Haun Packing in Weiser, ID, started shipping Aug. 8, and Herb Haun told us this week has been very busy. Availability of yellows is very good, leaning toward mostly larger sizes from jumbos to supers. Currently Haun Packing is a little tight on mediums, he said. The operation has good availability of whites for mixers, and Herb said they also have a good supply of reds with increasing red volumes next week. “Quality is excellent, and pricing has been steady this week,” he said.
Steve Gill at Gills Onions in Oxnard reported harvest for his processing is approximately one-third complete, and harvesters will finish around the end of October. Currently the company is harvesting reds and yellows, and Steve said the quality has been excellent with large size profiles. He also mentioned that Gills pickled red onions first introduced at the PMA Foodservice show in July has been very well received, and Gills started taking orders for the product this week.
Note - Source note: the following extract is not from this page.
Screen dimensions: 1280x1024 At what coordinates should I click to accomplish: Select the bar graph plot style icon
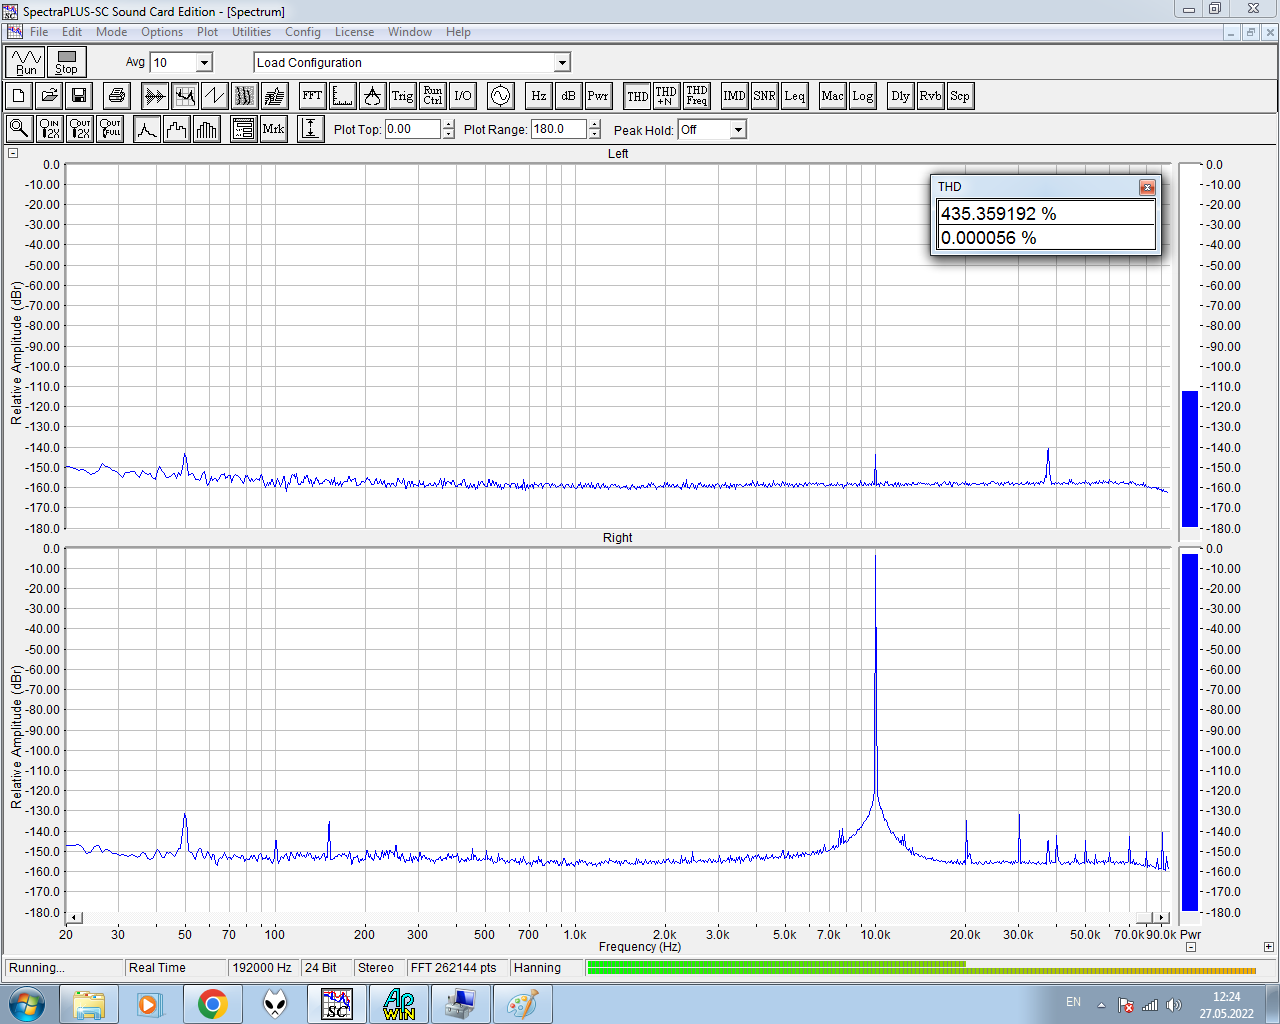[x=207, y=129]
Robert Bell with Western Onions in Camarillo said onions are being harvested, packed and shipped out of King City southeast of Monterey. “We generally ship four to six months from there,” Robert said, noting that two loads a day are the norm now. “If markets were better, we’d be doing more,” he said. Organics now being harvested and put into storage in Cuyama will be shipped as needed during the California deal, he said. Robert also said that exports to Asia and Australia are being looked at with the start of packing out of Lancaster next week.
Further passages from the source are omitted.